Dit artikel spreekt voor zichzelf.

 

Artikel 2

De commissie wordt bij de uitvoering van haar taken bijgestaan door medewerkers van de gemeentelijke afdeling die belast is met de zorg voor kunst en cultuur. Deze bijstand kan bestaan in het opstellen van agenda's voor vergaderingen, formuleren van opdrachten, contacten met kunstenaars, voorbereiden van collegebesluiten e.d.

 

Artikel 3

De omvang van de commissie is klein gehouden om een werkbare en slagvaardig wijze van werken mogelijk te maken. De leden zijn afkomstig uit de disciplines die voor de taak van de commissie het meest voor de hand liggen.

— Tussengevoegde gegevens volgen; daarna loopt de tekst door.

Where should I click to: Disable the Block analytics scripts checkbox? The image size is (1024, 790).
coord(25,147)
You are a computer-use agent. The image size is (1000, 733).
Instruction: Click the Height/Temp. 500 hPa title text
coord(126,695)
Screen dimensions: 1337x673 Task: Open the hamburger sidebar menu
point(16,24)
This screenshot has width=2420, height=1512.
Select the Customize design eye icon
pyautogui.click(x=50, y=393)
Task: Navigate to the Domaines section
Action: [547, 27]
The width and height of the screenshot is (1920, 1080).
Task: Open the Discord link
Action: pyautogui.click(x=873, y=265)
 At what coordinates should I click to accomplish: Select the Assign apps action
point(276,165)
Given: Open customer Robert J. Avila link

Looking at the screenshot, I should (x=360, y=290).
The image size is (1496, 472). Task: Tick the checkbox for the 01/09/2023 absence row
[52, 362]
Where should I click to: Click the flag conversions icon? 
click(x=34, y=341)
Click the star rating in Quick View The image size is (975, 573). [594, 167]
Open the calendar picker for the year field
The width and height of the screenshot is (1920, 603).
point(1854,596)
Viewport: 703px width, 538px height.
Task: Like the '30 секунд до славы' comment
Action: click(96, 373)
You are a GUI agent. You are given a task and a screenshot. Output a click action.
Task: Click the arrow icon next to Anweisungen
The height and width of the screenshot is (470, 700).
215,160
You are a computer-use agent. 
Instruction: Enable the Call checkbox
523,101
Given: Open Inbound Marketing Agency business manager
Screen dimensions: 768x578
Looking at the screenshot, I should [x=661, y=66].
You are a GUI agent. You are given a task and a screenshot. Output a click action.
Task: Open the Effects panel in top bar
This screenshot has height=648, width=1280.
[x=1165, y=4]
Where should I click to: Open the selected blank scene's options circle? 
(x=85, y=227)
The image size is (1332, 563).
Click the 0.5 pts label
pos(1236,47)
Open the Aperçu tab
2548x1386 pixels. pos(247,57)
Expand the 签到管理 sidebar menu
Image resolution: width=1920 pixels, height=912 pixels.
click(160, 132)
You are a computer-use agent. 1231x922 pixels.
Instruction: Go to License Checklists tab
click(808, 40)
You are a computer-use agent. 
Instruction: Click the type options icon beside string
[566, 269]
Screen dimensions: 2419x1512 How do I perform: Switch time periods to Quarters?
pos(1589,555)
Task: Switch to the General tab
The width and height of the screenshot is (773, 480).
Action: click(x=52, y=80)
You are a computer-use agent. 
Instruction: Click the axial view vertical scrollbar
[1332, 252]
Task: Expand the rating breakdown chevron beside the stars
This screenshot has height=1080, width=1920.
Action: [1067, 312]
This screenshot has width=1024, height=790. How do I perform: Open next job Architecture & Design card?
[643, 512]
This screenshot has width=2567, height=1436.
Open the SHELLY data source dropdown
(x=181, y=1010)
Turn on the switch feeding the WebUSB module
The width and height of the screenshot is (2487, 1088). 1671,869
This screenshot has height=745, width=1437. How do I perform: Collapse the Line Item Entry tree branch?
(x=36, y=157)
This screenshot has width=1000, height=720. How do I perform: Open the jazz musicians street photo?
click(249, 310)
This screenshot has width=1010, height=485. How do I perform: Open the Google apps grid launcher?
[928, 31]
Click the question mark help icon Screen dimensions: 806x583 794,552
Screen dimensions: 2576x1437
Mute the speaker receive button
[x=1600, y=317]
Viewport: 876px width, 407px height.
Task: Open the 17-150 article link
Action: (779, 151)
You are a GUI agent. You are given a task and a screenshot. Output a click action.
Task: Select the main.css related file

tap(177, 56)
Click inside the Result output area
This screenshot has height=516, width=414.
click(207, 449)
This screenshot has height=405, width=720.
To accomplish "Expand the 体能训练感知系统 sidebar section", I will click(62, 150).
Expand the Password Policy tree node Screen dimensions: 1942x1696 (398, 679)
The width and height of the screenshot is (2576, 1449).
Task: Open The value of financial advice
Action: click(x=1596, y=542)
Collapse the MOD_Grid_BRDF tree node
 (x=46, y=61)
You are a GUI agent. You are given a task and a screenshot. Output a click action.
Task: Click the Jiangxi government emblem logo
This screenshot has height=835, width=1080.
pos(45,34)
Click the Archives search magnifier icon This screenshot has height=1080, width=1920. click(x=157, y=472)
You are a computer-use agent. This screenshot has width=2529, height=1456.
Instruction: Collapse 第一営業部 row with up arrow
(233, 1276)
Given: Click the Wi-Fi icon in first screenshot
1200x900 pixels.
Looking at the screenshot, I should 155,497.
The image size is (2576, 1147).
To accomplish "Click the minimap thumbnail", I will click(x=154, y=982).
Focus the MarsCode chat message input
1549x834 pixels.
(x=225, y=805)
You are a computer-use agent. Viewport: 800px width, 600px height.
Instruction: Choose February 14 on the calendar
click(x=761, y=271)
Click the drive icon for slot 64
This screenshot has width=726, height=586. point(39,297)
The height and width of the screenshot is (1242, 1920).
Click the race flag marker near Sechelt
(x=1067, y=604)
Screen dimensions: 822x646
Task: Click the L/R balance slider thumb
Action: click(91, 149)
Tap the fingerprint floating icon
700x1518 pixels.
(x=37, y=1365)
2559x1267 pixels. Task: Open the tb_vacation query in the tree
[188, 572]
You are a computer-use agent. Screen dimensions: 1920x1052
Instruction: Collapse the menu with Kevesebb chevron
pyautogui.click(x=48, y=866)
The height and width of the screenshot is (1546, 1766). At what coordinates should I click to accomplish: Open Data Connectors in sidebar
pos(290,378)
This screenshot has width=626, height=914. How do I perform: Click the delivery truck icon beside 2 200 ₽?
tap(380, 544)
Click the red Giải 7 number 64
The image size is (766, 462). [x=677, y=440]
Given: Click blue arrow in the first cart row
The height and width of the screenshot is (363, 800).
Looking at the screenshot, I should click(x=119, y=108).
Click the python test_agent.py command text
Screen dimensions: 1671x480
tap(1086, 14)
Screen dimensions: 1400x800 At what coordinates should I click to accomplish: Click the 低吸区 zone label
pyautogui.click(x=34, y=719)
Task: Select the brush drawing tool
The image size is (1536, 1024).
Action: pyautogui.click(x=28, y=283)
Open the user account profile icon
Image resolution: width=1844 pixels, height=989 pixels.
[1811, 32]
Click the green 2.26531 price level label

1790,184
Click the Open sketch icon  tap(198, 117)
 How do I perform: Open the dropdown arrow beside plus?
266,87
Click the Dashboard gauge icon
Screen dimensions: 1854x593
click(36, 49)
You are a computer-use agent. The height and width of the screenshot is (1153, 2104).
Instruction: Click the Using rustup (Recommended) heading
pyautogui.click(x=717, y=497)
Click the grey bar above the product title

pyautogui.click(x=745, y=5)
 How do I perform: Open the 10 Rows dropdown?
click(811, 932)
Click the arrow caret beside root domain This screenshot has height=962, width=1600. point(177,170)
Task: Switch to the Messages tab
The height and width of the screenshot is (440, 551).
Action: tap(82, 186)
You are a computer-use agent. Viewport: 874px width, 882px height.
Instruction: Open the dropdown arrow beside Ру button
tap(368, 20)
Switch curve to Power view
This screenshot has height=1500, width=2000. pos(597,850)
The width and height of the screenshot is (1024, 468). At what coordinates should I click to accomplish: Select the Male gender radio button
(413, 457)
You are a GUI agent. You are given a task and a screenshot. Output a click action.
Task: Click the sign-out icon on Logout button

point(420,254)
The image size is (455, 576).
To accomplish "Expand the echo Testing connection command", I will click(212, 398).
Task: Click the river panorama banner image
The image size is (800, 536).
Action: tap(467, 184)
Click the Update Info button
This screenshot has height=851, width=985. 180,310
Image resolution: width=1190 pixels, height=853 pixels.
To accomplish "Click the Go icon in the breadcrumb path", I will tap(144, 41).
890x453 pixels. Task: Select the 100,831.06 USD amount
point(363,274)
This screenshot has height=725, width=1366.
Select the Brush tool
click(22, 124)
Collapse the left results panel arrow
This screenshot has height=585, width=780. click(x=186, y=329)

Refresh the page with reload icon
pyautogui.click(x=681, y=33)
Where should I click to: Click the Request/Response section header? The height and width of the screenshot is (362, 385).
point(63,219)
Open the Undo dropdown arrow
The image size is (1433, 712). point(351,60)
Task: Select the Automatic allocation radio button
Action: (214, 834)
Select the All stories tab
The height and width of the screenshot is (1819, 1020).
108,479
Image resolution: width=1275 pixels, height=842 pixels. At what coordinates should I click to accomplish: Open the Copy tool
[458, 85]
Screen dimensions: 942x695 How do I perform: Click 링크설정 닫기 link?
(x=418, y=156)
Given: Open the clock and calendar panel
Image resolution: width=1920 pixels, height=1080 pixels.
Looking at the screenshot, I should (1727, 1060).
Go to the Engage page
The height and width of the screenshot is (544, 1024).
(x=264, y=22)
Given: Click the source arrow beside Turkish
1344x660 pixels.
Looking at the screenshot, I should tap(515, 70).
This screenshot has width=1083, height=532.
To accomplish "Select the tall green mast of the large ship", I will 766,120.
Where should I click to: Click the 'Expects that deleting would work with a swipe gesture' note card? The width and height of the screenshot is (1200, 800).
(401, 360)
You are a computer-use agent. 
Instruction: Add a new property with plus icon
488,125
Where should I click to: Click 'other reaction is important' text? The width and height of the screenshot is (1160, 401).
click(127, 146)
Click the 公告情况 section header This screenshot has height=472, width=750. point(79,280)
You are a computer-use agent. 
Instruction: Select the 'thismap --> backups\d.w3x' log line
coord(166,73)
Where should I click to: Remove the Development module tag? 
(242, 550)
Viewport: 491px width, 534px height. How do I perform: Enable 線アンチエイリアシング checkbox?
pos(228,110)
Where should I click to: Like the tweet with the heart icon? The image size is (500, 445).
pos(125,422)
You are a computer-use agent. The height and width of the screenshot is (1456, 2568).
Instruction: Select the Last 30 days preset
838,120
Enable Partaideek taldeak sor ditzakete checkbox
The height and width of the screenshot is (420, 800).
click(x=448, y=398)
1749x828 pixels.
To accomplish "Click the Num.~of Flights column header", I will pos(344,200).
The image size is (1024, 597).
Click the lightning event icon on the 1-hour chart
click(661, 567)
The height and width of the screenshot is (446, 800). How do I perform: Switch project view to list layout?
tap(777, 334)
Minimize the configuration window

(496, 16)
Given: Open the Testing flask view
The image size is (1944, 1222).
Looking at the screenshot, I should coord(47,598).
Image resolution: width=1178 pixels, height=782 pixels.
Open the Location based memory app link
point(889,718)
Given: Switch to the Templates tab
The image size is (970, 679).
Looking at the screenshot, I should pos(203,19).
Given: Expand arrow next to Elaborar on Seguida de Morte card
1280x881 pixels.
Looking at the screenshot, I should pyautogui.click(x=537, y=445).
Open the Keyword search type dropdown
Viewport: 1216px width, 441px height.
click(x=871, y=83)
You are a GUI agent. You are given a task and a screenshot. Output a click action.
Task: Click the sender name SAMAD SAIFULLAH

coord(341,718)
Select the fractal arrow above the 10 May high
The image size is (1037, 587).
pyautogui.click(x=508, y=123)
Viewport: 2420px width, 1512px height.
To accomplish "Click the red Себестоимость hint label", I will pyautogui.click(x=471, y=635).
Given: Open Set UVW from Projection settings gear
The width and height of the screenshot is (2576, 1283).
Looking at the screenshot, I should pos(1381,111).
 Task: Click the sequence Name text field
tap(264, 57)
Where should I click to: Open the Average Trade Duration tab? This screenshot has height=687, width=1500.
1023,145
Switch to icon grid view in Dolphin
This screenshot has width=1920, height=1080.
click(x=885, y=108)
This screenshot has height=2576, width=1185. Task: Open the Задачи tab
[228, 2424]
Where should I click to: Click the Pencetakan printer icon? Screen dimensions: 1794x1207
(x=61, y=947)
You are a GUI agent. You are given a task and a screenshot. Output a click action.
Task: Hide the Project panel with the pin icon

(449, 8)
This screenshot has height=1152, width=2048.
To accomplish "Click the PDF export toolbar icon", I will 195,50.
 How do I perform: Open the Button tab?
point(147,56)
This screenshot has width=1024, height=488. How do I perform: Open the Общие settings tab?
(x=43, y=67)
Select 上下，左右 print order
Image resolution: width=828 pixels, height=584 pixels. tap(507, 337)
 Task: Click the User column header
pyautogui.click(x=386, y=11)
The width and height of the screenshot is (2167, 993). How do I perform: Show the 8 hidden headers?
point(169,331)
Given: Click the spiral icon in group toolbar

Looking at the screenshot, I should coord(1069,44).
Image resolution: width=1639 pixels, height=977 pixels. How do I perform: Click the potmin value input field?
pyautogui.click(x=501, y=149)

Het college kan de commissie een of meer ambtenaren toevoegen. Dezen hebben een ondersteunende functie. Zij hebben geen stemrecht.

 

Artikel 4

Er is van afgezien om een minimaal of maximaal aantal vergaderingen per jaar voor te schrijven. Hiermee wordt de slagvaardigheid van de commissie vergroot.

Omdat het om een adviescommissie gaat, waarbij de leden de mogelijkheid moeten hebben in alle vrijheid van gedachten te wisselen en rijpe en onrijpe ideeën te uit te wisselen, zijn de vergaderingen niet openbaar.

De adviezen die de commissie aan het college uitbrengt zijn eerst openbaar wanneer het college er een besluit over heeft genomen.

 

Artikel 5

Om verstrengeling van belangen te voorkomen dienen commissieleden die betrokken zijn bij een door de commissie te beoordelen plan zich terug te trekken als het gaat om de beraadslaging, de beoordeling en advisering over dat plan.

 

Artikel 6

Om onnodige belasting van de commissie te voorkomen dient zij eenmaal per twee jaren verantwoording af te leggen van haar activiteiten. De wijze waarop dit gebeurt bepaalt de commissie zelf, tenzij het college bepaalde wensen over of aanwijzingen voor de wijze van verantwoorden geeft.

Hoe de verantwoording openbaar gemaakt wordt is ter beoordeling van de commissie. Dit kan in druk geschieden, maar plaatsing op de gemeentelijk website of een eigen website behoort tot de mogelijkheden.

 

Artikelen 7, 8 en 9

De tekst van deze artikelen spreekt voor zich zelf.